The team also published Open-Telco LLM Benchmarks in collaboration with GSMA, the global mobile industry association. These projects support UAE goals to implement 6G networks by 2030.
This pattern of building sector-specific AI demonstrates strategic thinking. Rather than competing with giant general-purpose models from major tech companies, UAE researchers target specialized domains where focused expertise delivers better results.
The acceptance of RedSage research to ICLR 2026 validates this approach. The conference attracts top AI researchers worldwide. Getting research accepted there signals that UAE institutions contribute meaningful advances to the field.
Open Access Accelerates Progress
The research team will release all models, datasets, and code publicly. This openness allows other researchers to verify results, build on the work, and create their own specialized models.
Many previous cybersecurity AI projects kept their data and methods private. This secrecy prevents the research community from learning what works and what doesn’t. It forces every team to solve the same problems independently.

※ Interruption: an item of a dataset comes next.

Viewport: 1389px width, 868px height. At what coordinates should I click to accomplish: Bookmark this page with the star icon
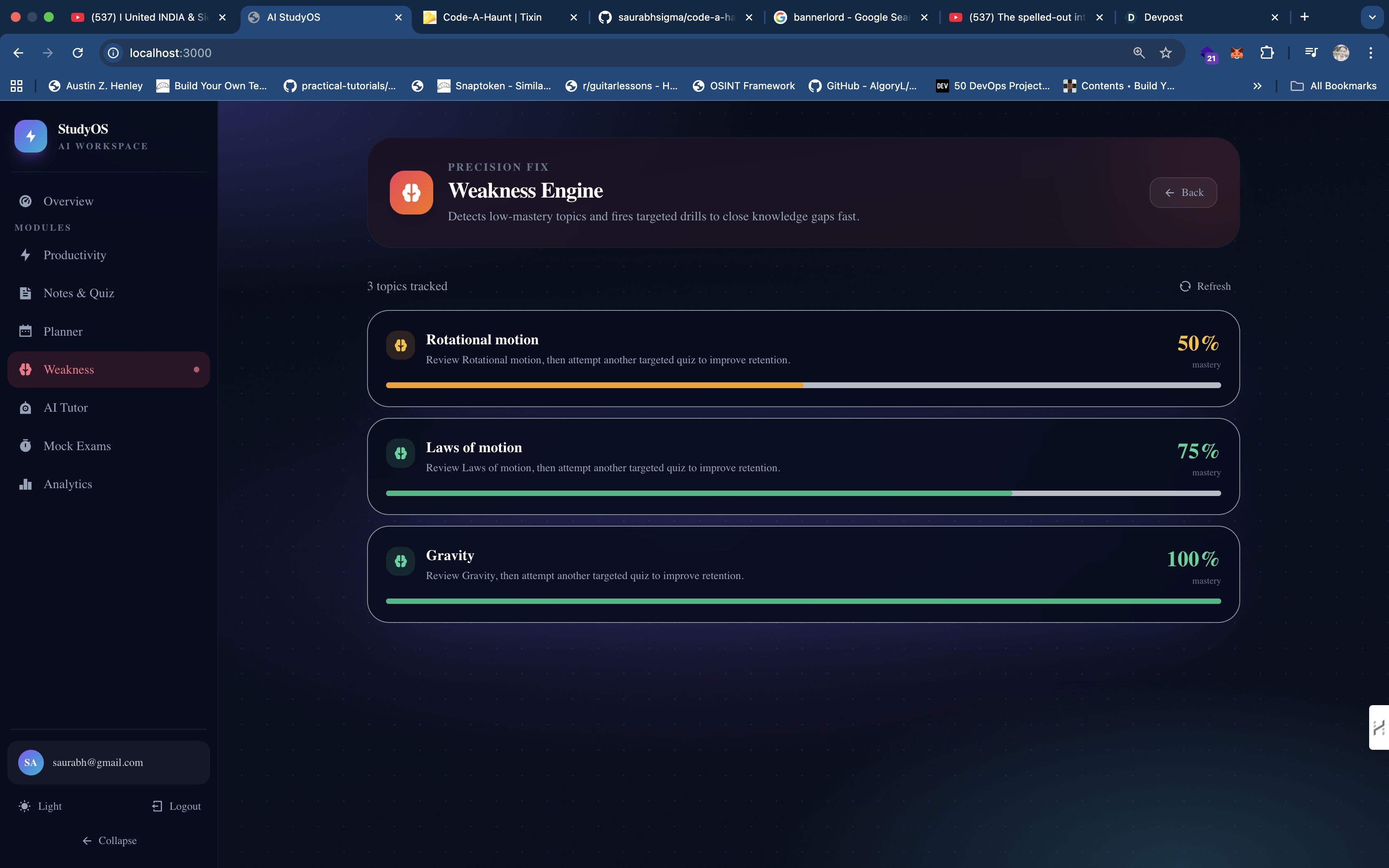[1165, 53]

Open-source release particularly benefits smaller organizations. A startup or mid-sized company can deploy RedSage without paying licensing fees. They can modify it for their specific needs. They can examine exactly how it works rather than trusting a black box.
Organizations can download RedSage models from Hugging Face, access the code on GitHub, and read the full research paper. This transparency builds trust and enables rapid improvement through community contributions.
Implications for Security Teams
Security operations teams spend significant time on repetitive tasks. They analyze logs, investigate alerts, research vulnerabilities, and document incidents. AI assistants can handle much of this work faster than humans.
RedSage gives teams a capable assistant they can trust with sensitive information. A security analyst can ask it to explain an attack technique, suggest defensive measures, or help write detection rules. The conversation stays within the organization’s network.
The model understands context from security frameworks that professionals already use. When someone mentions a MITRE ATT&CK technique identifier, RedSage knows what attack method that represents. It can suggest relevant defensive strategies based on the organization’s environment.
Training new security staff takes months or years. RedSage provides instant access to expert-level knowledge. Junior analysts can consult it while learning the field. Experienced professionals can use it to quickly research unfamiliar topics.
The Research Team Behind RedSage
The project brought together researchers from three continents. Naufal Suryanto and Muzammal Naseer from Khalifa University led the work. Pengfei Li joined from the same institution.
Syed Talal Wasim, Jinhui Yi, and Juergen Gall contributed from the University of Bonn. Paolo Ceravolo and Ernesto Damiani participated in the University of Milan.
This international collaboration shows how AI research increasingly depends on global teams. Different institutions bring complementary expertise. Khalifa University provided cybersecurity domain knowledge and AI capabilities. European partners added experience with large-scale model training and evaluation.
The team’s diverse backgrounds helped them avoid blind spots that single institutions might miss. Security needs differ across regions and sectors. A global perspective ensures the model works for various use cases.